Ce récit d’inspiration historique mais de formulation mythique ouvre en effet quelques pistes de réflexion. En tant que mythe, il serait possible de l’analyser structuralement, en relevant les oppositions marquées : Indiens/Portugais, haut/bas, terre/mer. De plus, la mention de l’oiseau bem-te-vi me paraît liée symétriquement au nom des Tapuios en question, « Baquirá » ou « Bacurá », ce qui n’est pas sans évoquer le nom commun de l’engoulevent – bacurau (Chordeiles podager) – oiseau couleur de terre, qui passe ses journées blotti contre le sol où il se confond avec le tapis de feuilles mortes, pour ne chasser que la nuit. Lévi-Strauss souligne, dans la Potière jalouse (1985 : 53), la « connivence anciennement attestée de l’Engoulevent avec la mort et le monde souterrain », sous forme d’oiseau familier des esprits des morts, bons ou néfastes. Faute d’un corpus régional suffisant, nous ne faisons que mentionner cette piste, avec toutefois la certitude qu’elle nous donne que l’histoire de Juacema et des Indiens Tapuios est un mythe qui contient certaines grandes lignes des représentations pataxó, et tout particulièrement leur représentation du monde ancien.
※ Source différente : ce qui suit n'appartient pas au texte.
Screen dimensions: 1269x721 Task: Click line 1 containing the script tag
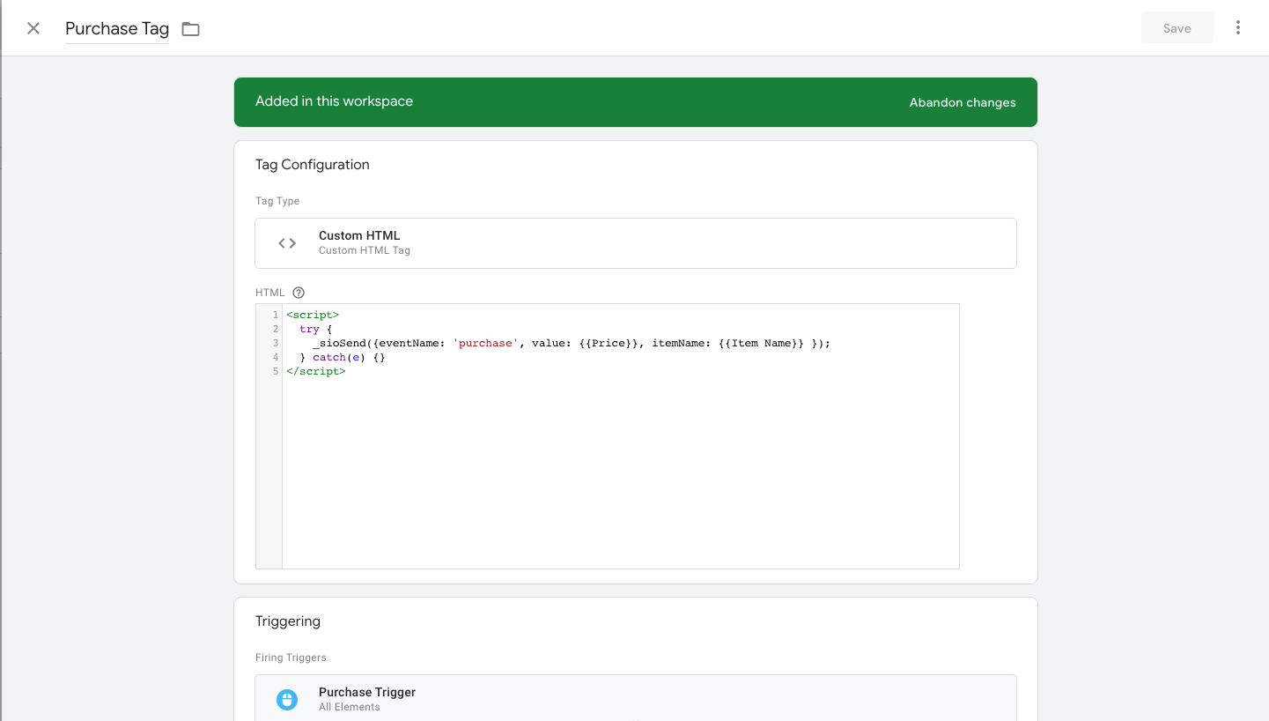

Il pourrait s’agir ici d’une mise en image qui convertit le temps en espace ; on peut lire cette image comme une vision d’un temps qui échappe à la remémoration car il se situe hors du continuum des générations. Les Pataxó savent qu’ils ne sont pas des descendants, au sens biologique du terme, des « rudes Tapuias ». Un lapsus culturel les en sépare. Mais le lien qu’ils établissent avec ces prédécesseurs chtoniens, mués en ancêtres mythiques, est fondé sur la continuité de l’espace, espace conçu verticalement, diachroniquement ; l’une des manifestations les plus révélatrices de cette présence souterraine sont les urnes et ossements issus de traitements funéraires pratiqués dans les temps anciens, et qui affleurent parfois, ou sont découverts lors de la construction d’une maison. L’endroit est dès lors réputé hanté, et abandonné.